Вообще романтика была для Иммермана только формой; от мечтательности романтической школы его спасала трезвость пруссачества, но последняя, с другой стороны, сделала его в известной мере неприязненным по отношению к современному развитию. Известно, что Иммерман, хотя и был в религиозном отношении очень свободомыслящим человеком, в политическом отношении являлся слишком ревностным приверженцем правительства. Правда, благодаря своему отношению к молодой литературе он стал ближе к политическим стремлениям века и стал рассматривать их под другим углом зрения; между тем, как показывают «Воспоминания», пруссачество сидело в нём ещё весьма крепко. Всё же именно в этой книге встречается немало высказываний, так резко контрастирующих с основными воззрениями Иммермана и так тесно связанных с современной основой, что приходится признать значительное влияние на него современных идей. «Воспоминания» определённо свидетельствуют об усилиях их автора идти в ногу со своим временем, и, кто знает, может быть, поток истории и размыл бы постепенно плотину консерватизма и пруссачества, за которой укрылся Иммерман?
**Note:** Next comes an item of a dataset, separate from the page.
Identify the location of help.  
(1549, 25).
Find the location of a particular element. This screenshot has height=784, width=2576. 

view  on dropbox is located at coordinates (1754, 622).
И ещё одно замечание! Иммерман говорит, что характер той эпохи, которую он описывает в «Воспоминаниях», был по преимуществу юношеским: зазвучали юношеские мотивы, выступили на первый план юношеские настроения. Но разве не то же самое наблюдается в нашу эпоху? Старое литературное поколение вымерло, молодёжь завладела словом. Наше будущее зависит, больше чем когда бы то ни было, от подрастающего поколения, ибо ему придётся разрешать всё более возрастающие противоречия. Правда, старики страшно жалуются на молодёжь, и действительно, она очень непослушна; но пусть молодёжь идёт своим путём; она найдёт свою дорогу, а тот, кто заблудится, будет сам виноват в этом. Ведь пробным камнем для молодёжи служит новая философия; требуется упорным трудом овладеть ею, не теряя в то же время молодого энтузиазма. Кто страшится лесных дебрей, в которых расположен дворец идеи, кто не пробивается через них при помощи меча и не будит поцелуем спящей царевны, тот недостоин её и её царства; пусть идёт куда хочет, пусть станет сельским пастором, купцом, асессором или чем ему угодно, пусть женится, наплодит детей с благословения господня, но век не признает его своим сыном. Не обязательно для этого стать старогегельянцем, забрасывать вас терминами «в себе» и «для себя», «целокупность» и «этость», но не надо бояться работы мысли, ибо подлинен лишь тот энтузиазм, который, подобно орлу, не страшится мрачных облаков спекуляций и разрежённого воздуха вершин абстракции, когда дело идёт о том, чтобы лететь навстречу солнцу истины. А в этом смысле и современная молодёжь прошла школу Гегеля; и не одно зерно освободившейся от сухой шелухи системы пышно взошло затем в юношеской груди. Но это и даёт величайшую веру в современность, в то, что судьба её зависит не от страшащегося борьбы благоразумия, не от вошедшего в привычку филистерства старости, а от благородного, неукротимого огня молодости. Будем же поэтому бороться за свободу, пока мы молоды и полны пламенной силы; кто знает, окажемся ли мы ещё способными на это, когда к нам подкрадётся старость!

• • •

Написано Ф. Энгельсом в конце 1840 г.

Напечатано в журнале «Telegraph f?r Deutschland» №№ 53, 54 и 55; апрель 1841 г.